Monday, 11 January 2016

Lunch muffins

These muffins are veggie-friendly, packed with protein, egg-free and rich in vitamins and minerals.
I'm sitting here looking at snowy mountain-tops outside, the electric fire has been on all morning, so we're enjoying a quiet morning at home. One of the perks of home educating is these winter mornings, still in pyjamas, no school runs. Cons of this is the whole "shopping every couple of days" idea isn't appealing on a day like today, especially when dh has gone to work with all our jackets in the back of the car...

So we have no bread or eggs, and I was at a loss for what to make for lunch. Muffins it was, though I've never made them without eggs. I remember egg substitutes are oil, soaked flax seeds etc, so I used oil and milk to create moisture. These are cheese, tomato and mushroom muffins by the way. Ten minutes prep while the oven heats, 20 mins in the oven, easy peasy.

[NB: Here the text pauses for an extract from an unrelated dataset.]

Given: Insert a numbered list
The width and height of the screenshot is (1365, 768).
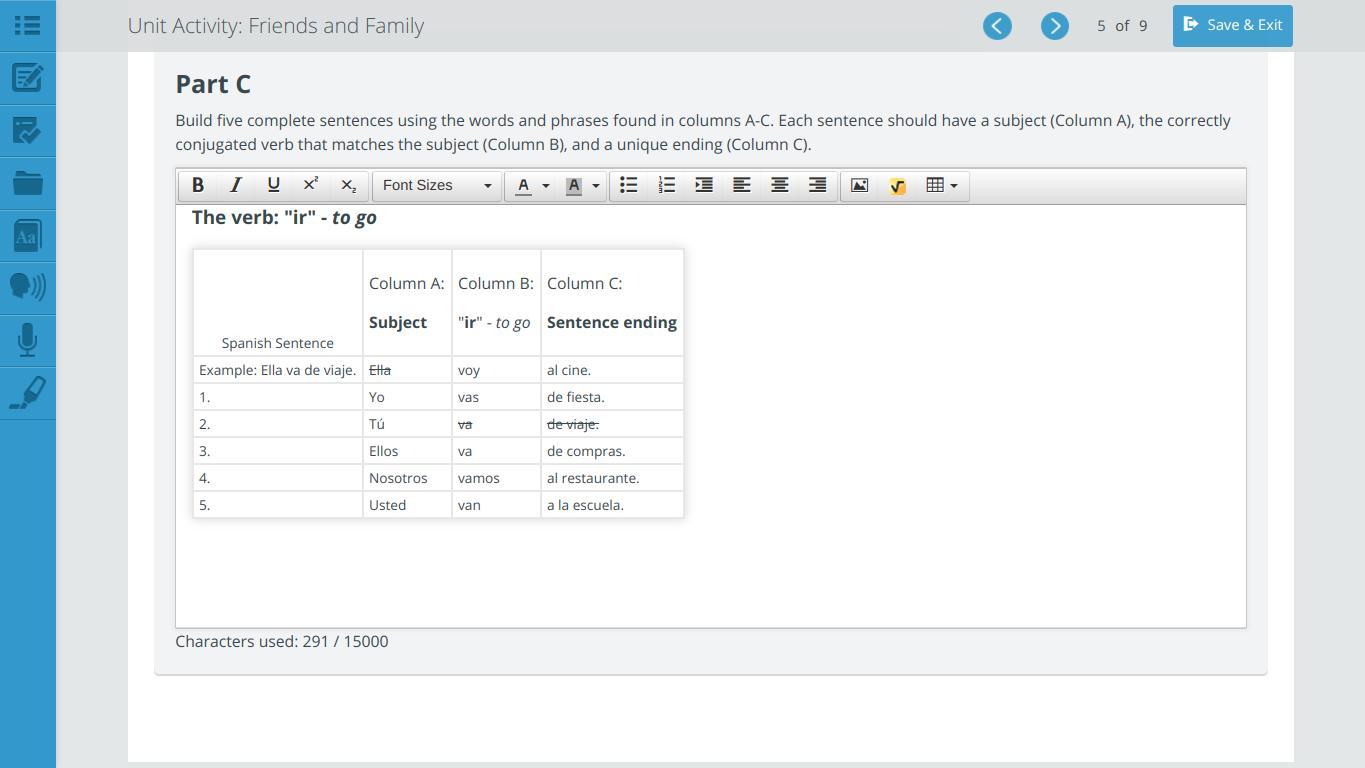Looking at the screenshot, I should (x=667, y=185).
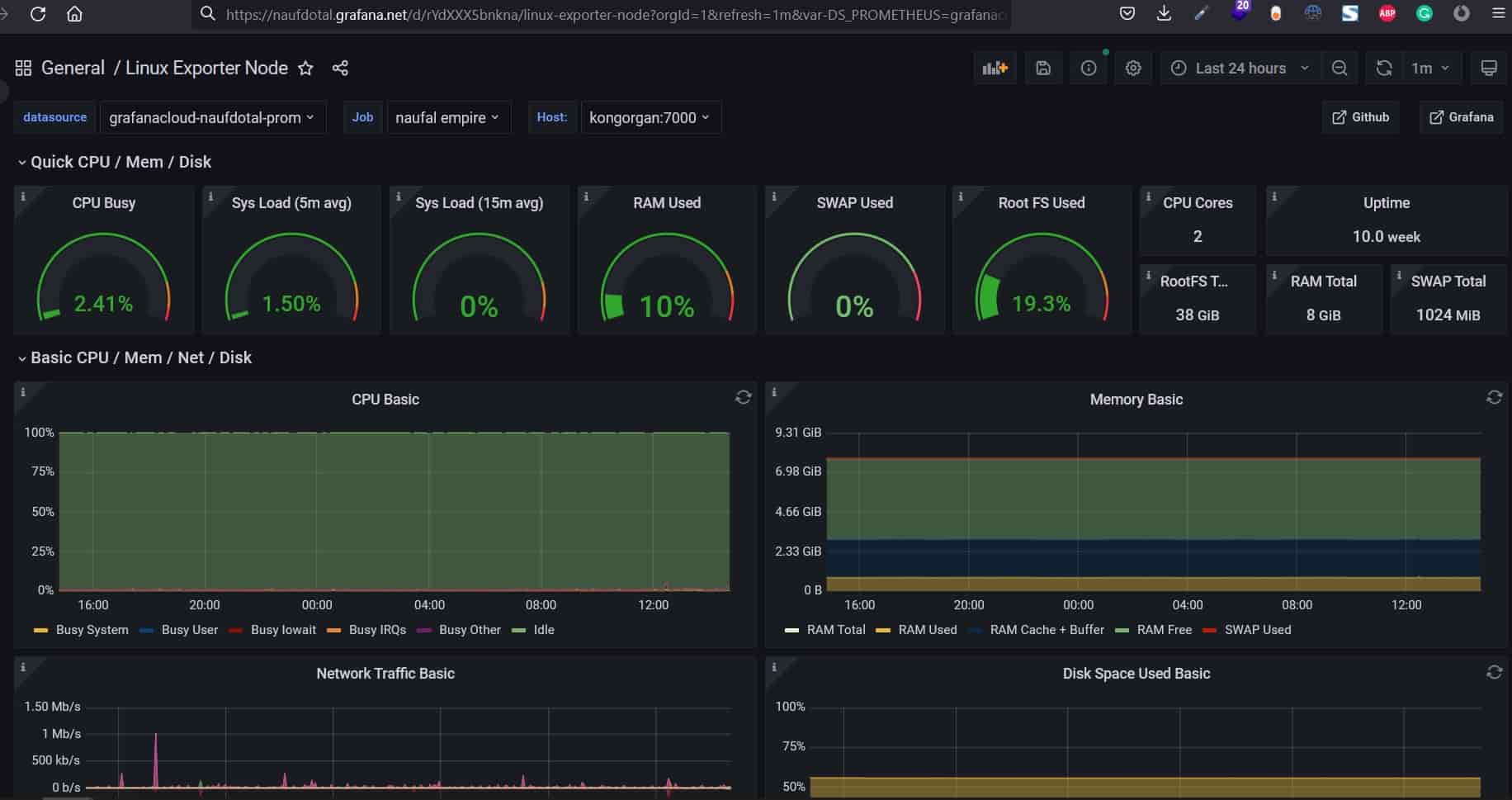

So into the food processor I threw half an onion, a handful of decidedly wrinkly mushrooms, half a ball of mozzarella (clearing out the fridge), a small chunk of cheddar, a handful of walnuts, a good couple of glugs of olive oil and a couple of cloves of garlic and a handful of fresh rosemary grabbed off the bush. Whizzed it up, giving my babe in arms a fright, she's awful jumpy these days.

Then I scraped the resulting grey mass into a large bowl, added a handful of oats, some full-fat cow's milk and mixed it to create a lumpy porridge (not as wet as a usual muffin batter because the cherry tomatoes will add moisture) added some baking powder and a mugful of wheat flour. I stirred in some pieces of cheddar cheese and halved cherry tomatoes.

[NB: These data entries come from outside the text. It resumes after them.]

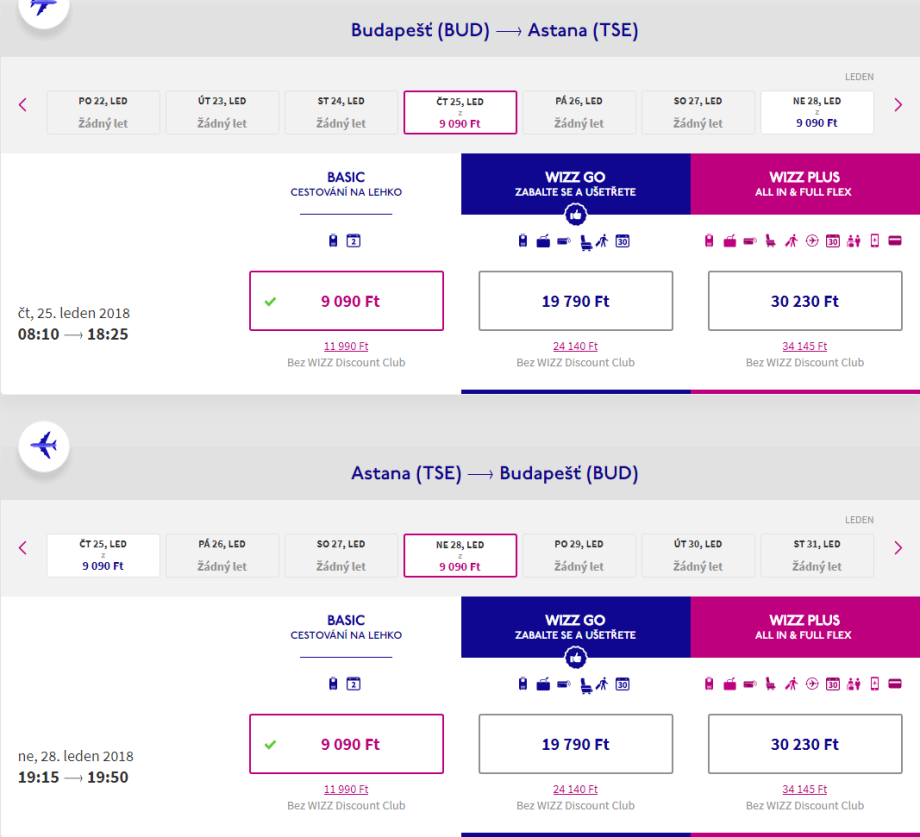This screenshot has width=920, height=837.
Task: Select the 19 790 Ft WIZZ GO outbound fare
Action: tap(575, 301)
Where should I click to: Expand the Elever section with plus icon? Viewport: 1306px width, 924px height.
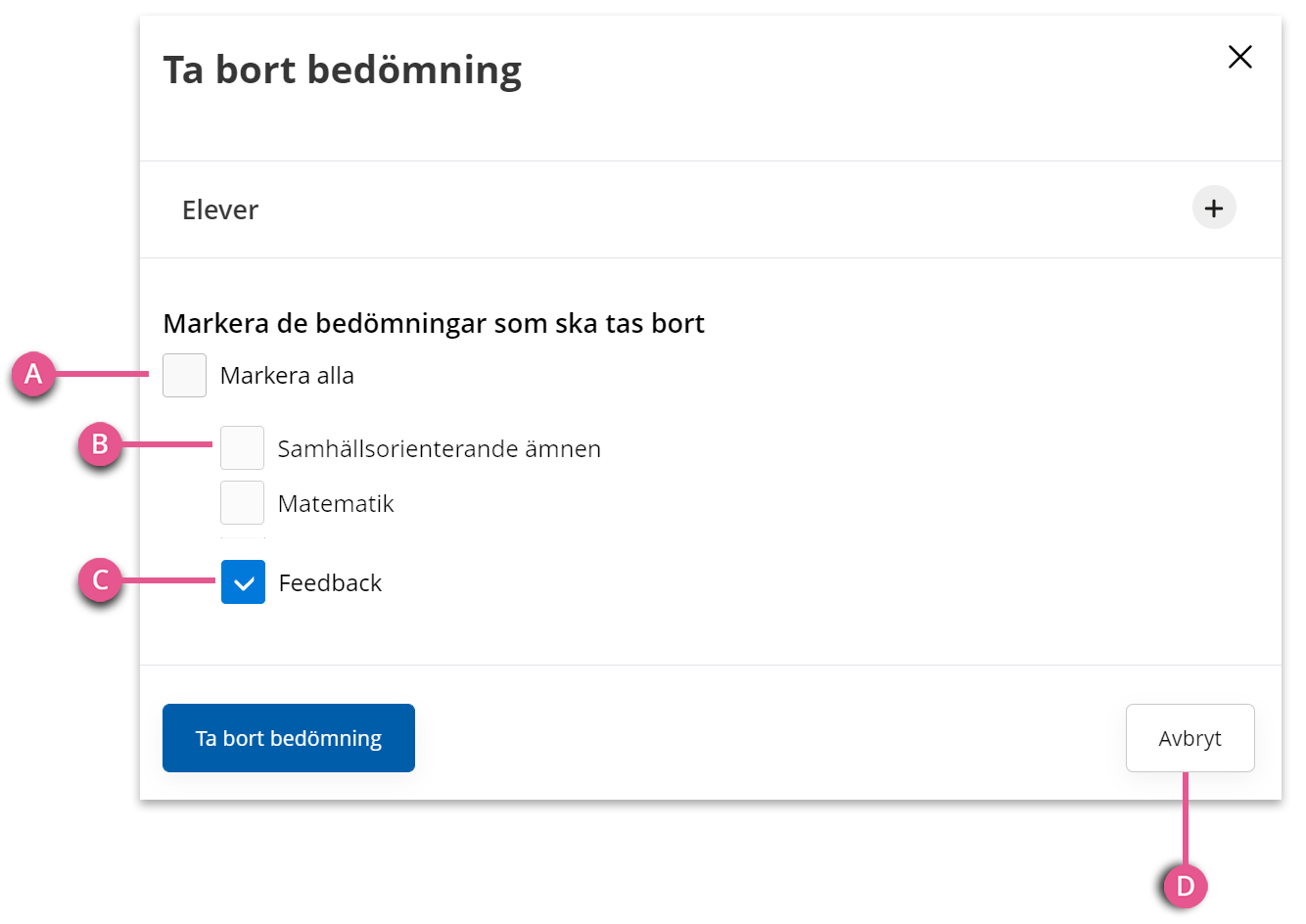point(1214,208)
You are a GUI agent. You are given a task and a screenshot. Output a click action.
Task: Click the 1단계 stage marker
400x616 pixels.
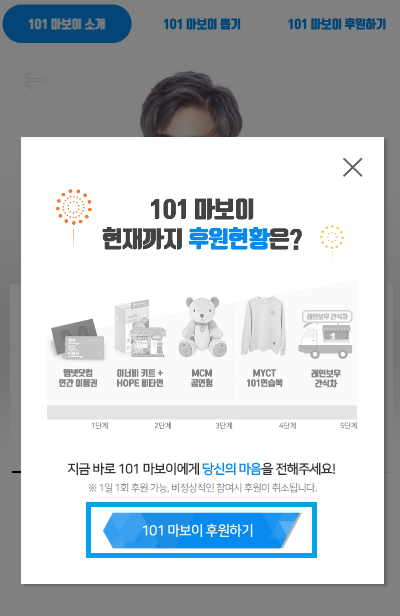pyautogui.click(x=100, y=425)
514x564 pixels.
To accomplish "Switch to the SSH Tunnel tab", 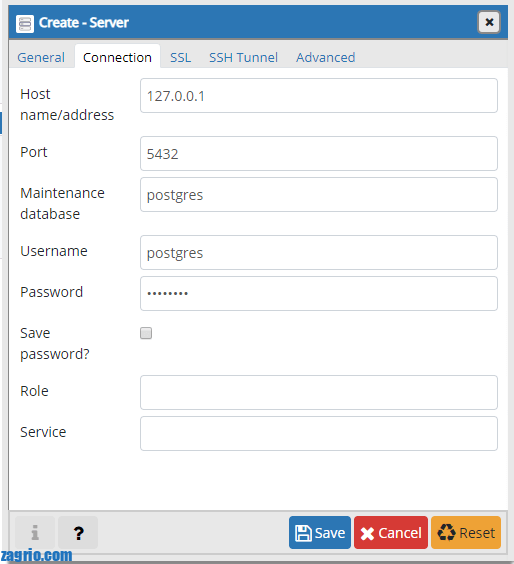I will click(x=244, y=57).
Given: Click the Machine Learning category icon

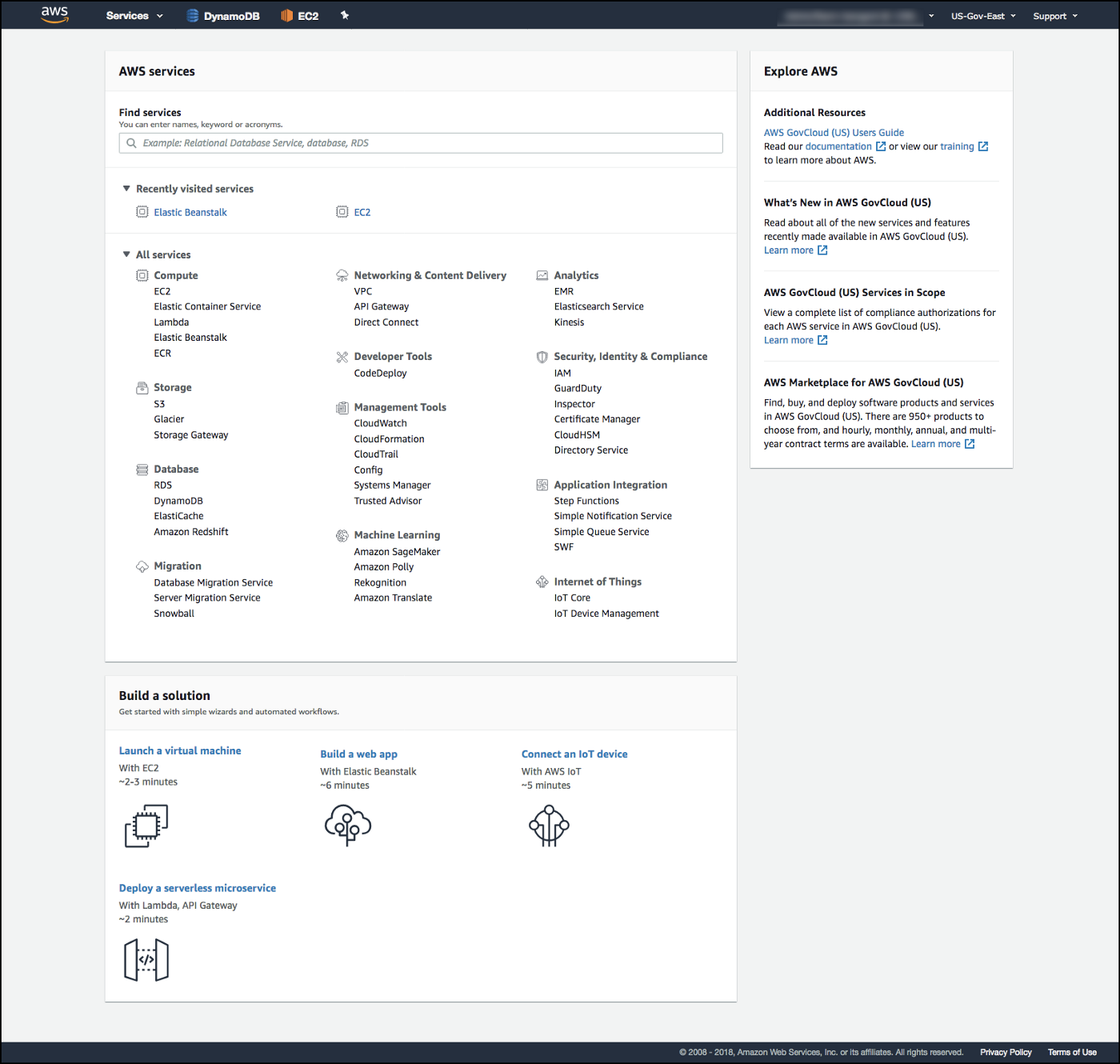Looking at the screenshot, I should 342,534.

Filled an oiled muffin tray with the mixture, topping half with pumpkin seeds, and put into my thermostatically-challenged oven with my fingers crossed. I'm expecting dense, chewy muffins with juicy tomato bits and melty cheese pieces. That would make me happy.

Update: Yep, yum. I would like some more spice in these, so next time might throw half a chilli into the processor, or use cayenne pepper.

These would freeze well, and don't need halving and buttering, they're perfect as they are. If there are any left tomorrow I'd eat them for breakfast, maybe toasted.

What are your favourite muffin flavours? Inspired to go egg-free?